Fährtürme gibt es nicht viele. Anderenorts dienten sie früher als Verteidigungsanlage oder als Brückenköpfe. Der in Nordheim war die Unterkunft für den Fährmann und seine Familie. Aus regelrechten Sandsteinquadern gefügt steht er Dauerhaftigkeit ausstrahlend direkt am Hochwasserdamm auf der rheinabgewandten Seite.
Der Betrieb der Gierseil-Fähre (Wikipedia) ist längst eingestellt. Spuren werden besonders bei Niedrigwasser sichtbar: die mit Sandsteinköpfen gepflasterte Rampe und die Verankerungsbohlen für das Gierseil westlich der großen Kiesbank.
Spuren einer hölzernen Behelfs-Brücke nördlich der ehem. Fähre sind nur bei extremen Rheinpegel (z. B. Aug. 2022) sichtbar. heimatverein-nordheim.de/index.php/ueberreste-der-kriegsbruecke/
Fährturm
Ausstellung
1897 wurde als Fahrwasser für die großen Rheinschiffe die Rheindürkheimer Flusshälfte bestimmt. Das bedeutete, dass die Fähre während der Nachtzeit auf der Nordheimer Seite liegen musste und, dass der Fährmann zum Dienstantritt und zum Dienstende, jeweils mit dem Nachen über den Rhein zurück nach Rheindürkheim ruderte. Das war besonders im Winter beschwerlich und manchmal übernachtete er in dem einfachen Wartehäuschen für die Fahrgäste, das damals direkt am Ufer stand. Das war auf Dauer kein Zustand.

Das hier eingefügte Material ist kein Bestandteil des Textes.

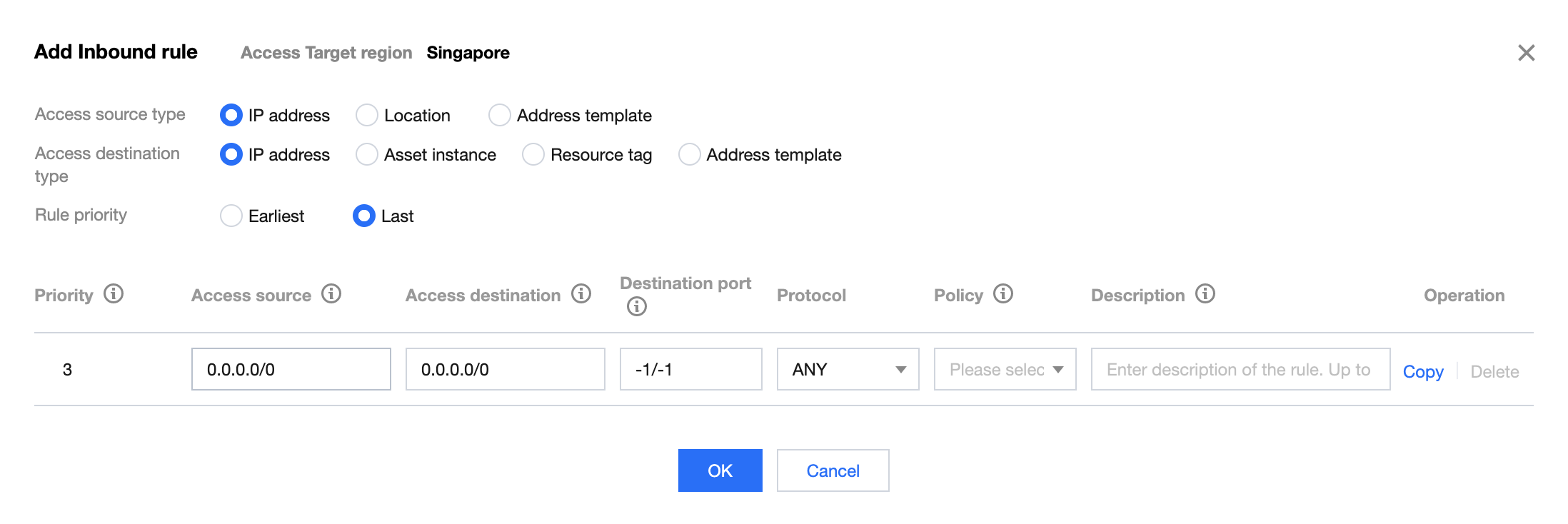1568x524 pixels.
Task: Click the Access source info icon
Action: (331, 293)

Deshalb wurde von der Hessischen Landesregierung im April 1901 der Fährturm aus Neckarsteinen durch Michael Dennier aus Rheindürkheim in Anlehnung an neuromanische Stilelemente errichtet. Dieser sollte als Dienstwohnung des Fährmanns dienen. Im Obergeschoss war das Schlafzimmer, in der Mitte das Wohnzimmer und im Untergeschoss die Küche, die gleichzeitig, bei schlechtem Wetter, den Fahrgästen als Unterschlupf diente. Adam Wartenberg war der erste Fährmann der mit seiner Frau von Rheindürkheim in den Fährturm nach Nordheim zog. Um den Turm legte er einen Garten mit Hof an, hielt Hühner und Kleinvieh und war somit weitgehend Selbstversorger.
Der spätere Fährmann Muth hat neben dem Turm 1921 eine eigene offizielle Gastwirtschaft „Zur Waldesruh“ eröffnet. Er hatte das erste Kopfhörerradio mit Batterie in der Umgebung. Die Antenne war von der Turmspitze in den Wald gespannt. Der Turm hatte, bis heute, weder Strom- noch Wasserversorgung. Ein Bad gab es nicht und die Toilette war nach der Mode von 1901 als Plumpsklo ausgeführt.
Von der alten Einrichtung des Turms hat sich leider nichts erhalten. Zeitweise nutzten ihn die Wormser Pfadfinder, dann hat ihn sich in den 1970er Jahren die Dammbauleitung innen ausgebaut.
Der Verein für Heimatgeschichte Nordheim hat 2014 den Fährturm übernommen und im Innern eine kleine Ausstellung zur Rheinschifffahrt und dem Fährwesen eingerichtet. Außerdem bietet der Verein Besichtigungen und Eventführungen an.